Caddy has support for automatically configuring letsencrypt ssl certificates on startup. I have caddy act as a reverse proxy, where it listens for encrypted traffic, then forwards the unencrypted traffic on a private docker network to the actual website.

Let's Encrypt uses http requests to verify ownership of a domain. This means that if anything networking is misconfigured in the cluster, caddy can get stuck in a loop requesting certificates from letsencrypt and get rate limited for hours/days. I recommend testing with letsencrypt staging first to make sure everything is configured properly. The staging server doesn't provide browser truster certificates, but it has a higher rate limit, so you can test the certificate request process is working properly. To use the staging server, uncomment the staging line in the caddy configuration template in the files directory.

Backups

The frontend and backend pis are setup to backup the /usr/local/persist directory over rsync/ssh with duplicity. The ansible script creates a bkup user on the builder pi, then generates ssh keys on the frontend and backend, then adds the frontend and backend keys as authorized keys for the backup user. Duplicity will make incremental backups every other day and create a new full backup once a week.
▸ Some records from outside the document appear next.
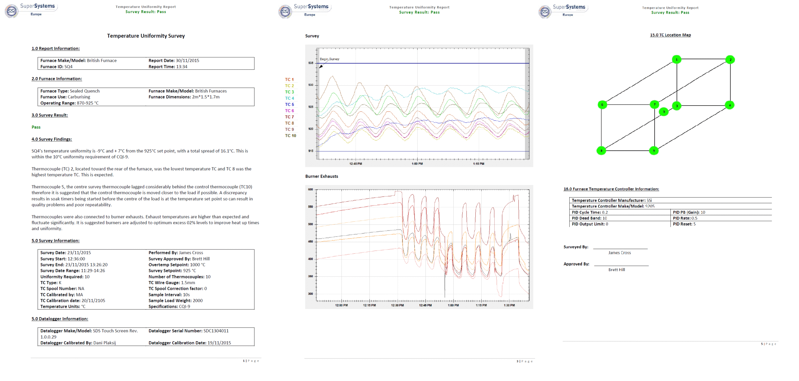
Task: Click the Approved By signature line
Action: 621,266
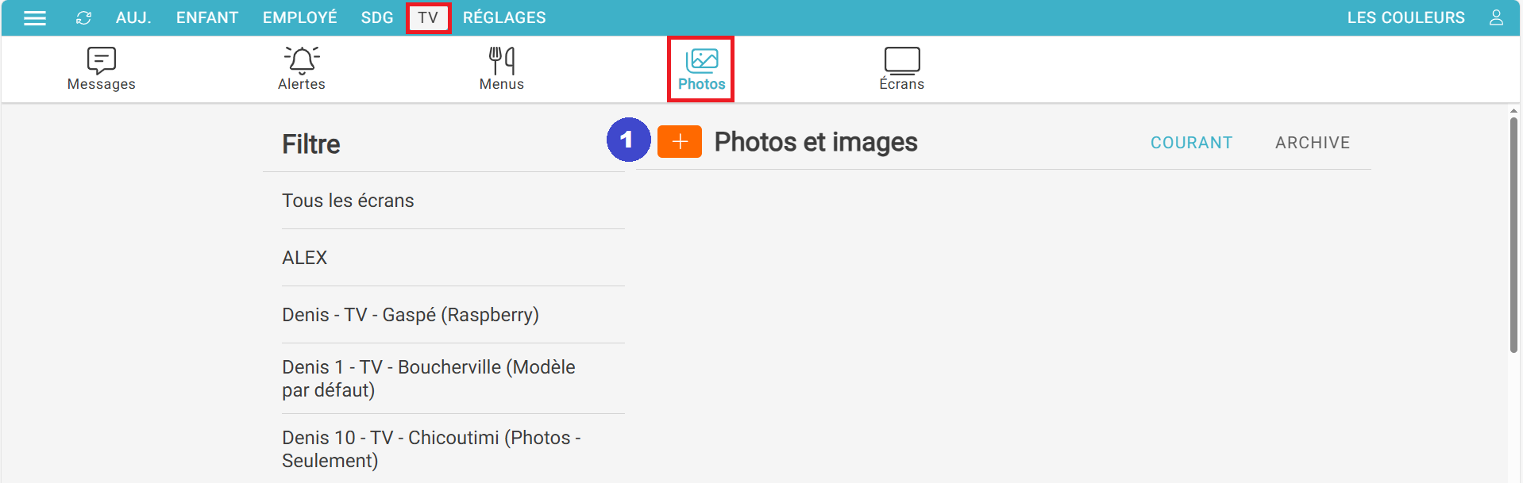
Task: Open the SDG menu
Action: tap(377, 17)
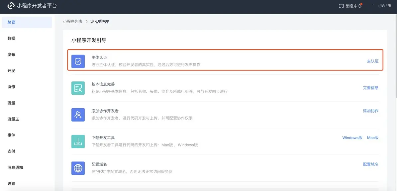Go to 发布 sidebar item
Viewport: 397px width, 191px height.
click(x=11, y=54)
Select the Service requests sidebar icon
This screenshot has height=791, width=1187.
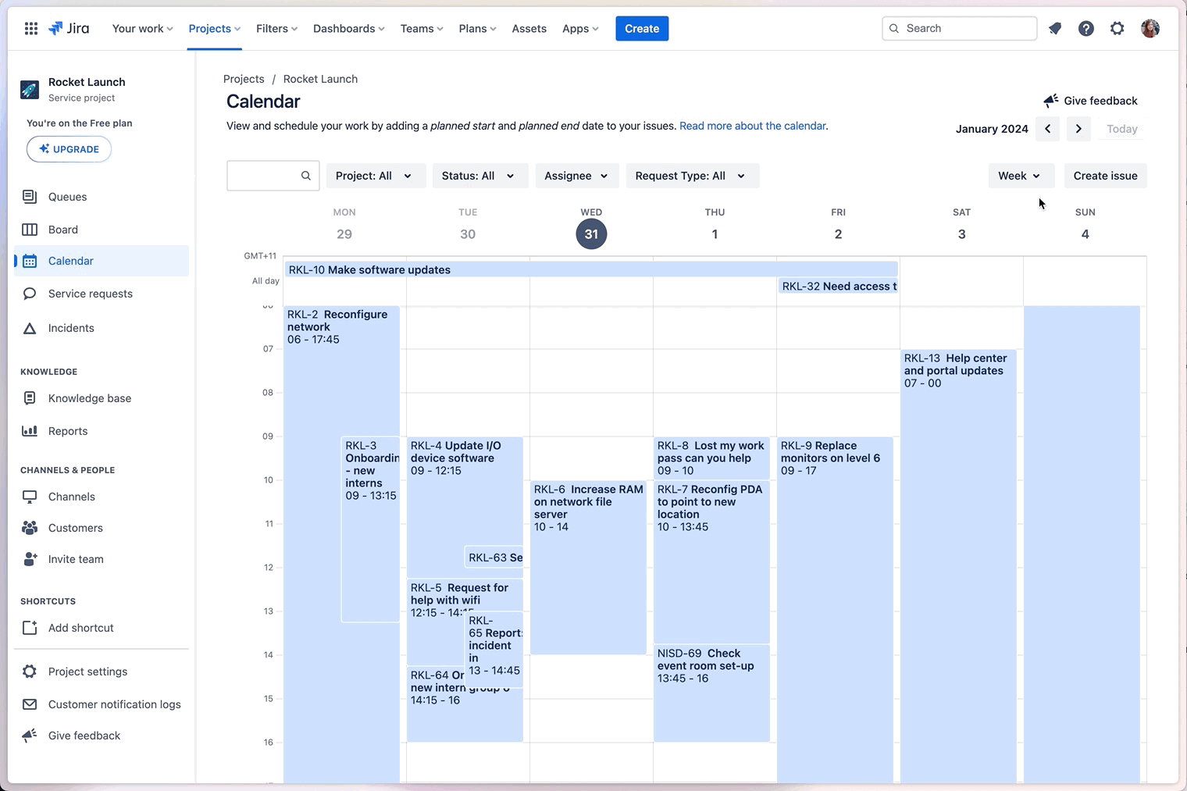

I opted not to go with encrypted backups because the /usr/local/persist directory is unencrypted on the frontend and the backend. This means that encryption would only provide benefits if somebody hacked into the builder pi but not the other two, which I consider to be a low risk.

Additionally, I have script that runs weekly and replicates the backups on the builder pi to a google cloud storage bucket. These backups are encrypted with the supplied pgp key, so they should be unrecoverable to anybody except the user. Note that duplicity's backup replication functionality requires duplicity > 0.8 and will not work out of the box with raspbian. I wound up manually installing duplicity on this machine until a new enough version of duplicity lands in raspbian, which should be within the next six months.

Monitoring

Each pi runs a telegraf container for telemetry acquisition. Telegraf sends it's telemetry to an influxdb database on the backend pi. To visualize the telemetry, a read-only chronograf instance on the backend pi connects to influxdb to display cluster wide metrics and logs.
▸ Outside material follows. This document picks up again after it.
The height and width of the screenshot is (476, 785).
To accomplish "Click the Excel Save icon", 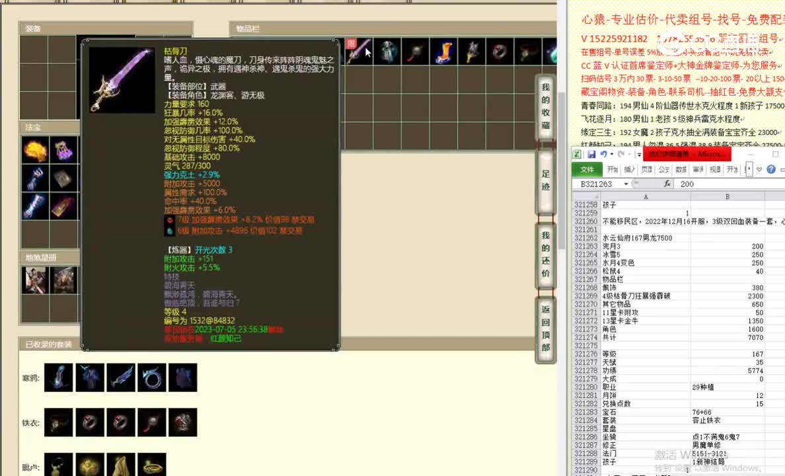I will (591, 155).

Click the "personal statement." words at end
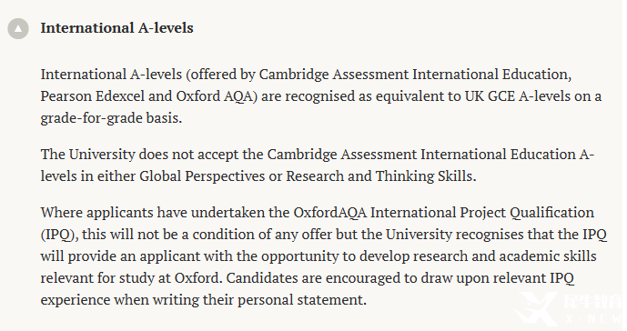pos(302,300)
To send the docker container and host logs to influxdb, I configured docker to log to journald, then rsyslog to forward the host's journald logs to telegraf.

Software Updates

The ansible playbook is setup to automatically install updates nightly on all of the pis. It is not setup automatically reboot after kernel upgrades, so I recommend checking every week to see if the pis need to be rebooted.

Any of the containers can be upgraded by changing the image version in the ansible playbook and re-running it.

Why not Kubernetes?

Despite the fact that I'm hosting a cluster of docker containers, I'm not using kubernetes. Kubernetes is awesome, but it has a ton a complexity, overhead, and moving parts.

When you're running outside of a cloud environment, you also lose a lot of kubernetes's benefits, like being able to transfer containers and their associated data between nodes, or automatically creating a load balancer that routes to your container.

To me, in this situation, the simplicity and reliability I get from running raw docker outweighs the management benefits of kubernetes.

Todo

  • Setup minio/caddy for serving static files.
  • Setup a coredns server to act as a dns-over-tls proxy for the network.